◆ ACTIVITY ◆
Copy every line from the records below that holds the word "resolution".

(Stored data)

--------------------

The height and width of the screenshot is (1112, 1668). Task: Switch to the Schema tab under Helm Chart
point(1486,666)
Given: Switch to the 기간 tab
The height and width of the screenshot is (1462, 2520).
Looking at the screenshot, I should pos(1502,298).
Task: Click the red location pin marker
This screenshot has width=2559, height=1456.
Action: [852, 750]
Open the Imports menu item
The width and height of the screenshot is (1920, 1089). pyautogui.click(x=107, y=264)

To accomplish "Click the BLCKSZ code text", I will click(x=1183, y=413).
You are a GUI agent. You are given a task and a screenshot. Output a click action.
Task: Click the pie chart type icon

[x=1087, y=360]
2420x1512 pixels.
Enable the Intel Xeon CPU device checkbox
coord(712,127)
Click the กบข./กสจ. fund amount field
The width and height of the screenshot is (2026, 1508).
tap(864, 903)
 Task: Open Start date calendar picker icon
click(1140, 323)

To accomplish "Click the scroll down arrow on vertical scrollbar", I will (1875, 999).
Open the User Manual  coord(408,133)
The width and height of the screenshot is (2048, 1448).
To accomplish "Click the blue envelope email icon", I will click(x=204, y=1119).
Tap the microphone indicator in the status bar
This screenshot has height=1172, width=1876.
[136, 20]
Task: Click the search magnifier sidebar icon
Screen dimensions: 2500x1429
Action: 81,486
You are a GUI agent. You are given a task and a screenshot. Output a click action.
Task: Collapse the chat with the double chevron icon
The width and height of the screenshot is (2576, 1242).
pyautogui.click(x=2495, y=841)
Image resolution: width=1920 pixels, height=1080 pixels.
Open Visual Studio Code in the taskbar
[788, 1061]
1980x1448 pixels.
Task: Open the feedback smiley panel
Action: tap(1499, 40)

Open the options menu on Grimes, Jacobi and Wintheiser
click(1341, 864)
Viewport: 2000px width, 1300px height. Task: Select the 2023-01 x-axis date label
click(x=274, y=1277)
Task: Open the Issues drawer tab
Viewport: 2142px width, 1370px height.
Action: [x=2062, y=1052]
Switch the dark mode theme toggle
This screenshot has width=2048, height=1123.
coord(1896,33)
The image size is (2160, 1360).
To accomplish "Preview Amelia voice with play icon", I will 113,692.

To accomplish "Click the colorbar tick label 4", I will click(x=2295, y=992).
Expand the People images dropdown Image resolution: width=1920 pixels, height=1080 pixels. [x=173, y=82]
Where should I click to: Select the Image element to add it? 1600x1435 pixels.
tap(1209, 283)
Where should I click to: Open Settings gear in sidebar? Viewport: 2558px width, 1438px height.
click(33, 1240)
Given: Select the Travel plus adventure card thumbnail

--------------------

◆ SOLUTION TO THIS EXERCISE ◆
Image resolution: width=1920 pixels, height=1080 pixels.
Expand the People images dropdown Image resolution: width=1920 pixels, height=1080 pixels. [x=173, y=82]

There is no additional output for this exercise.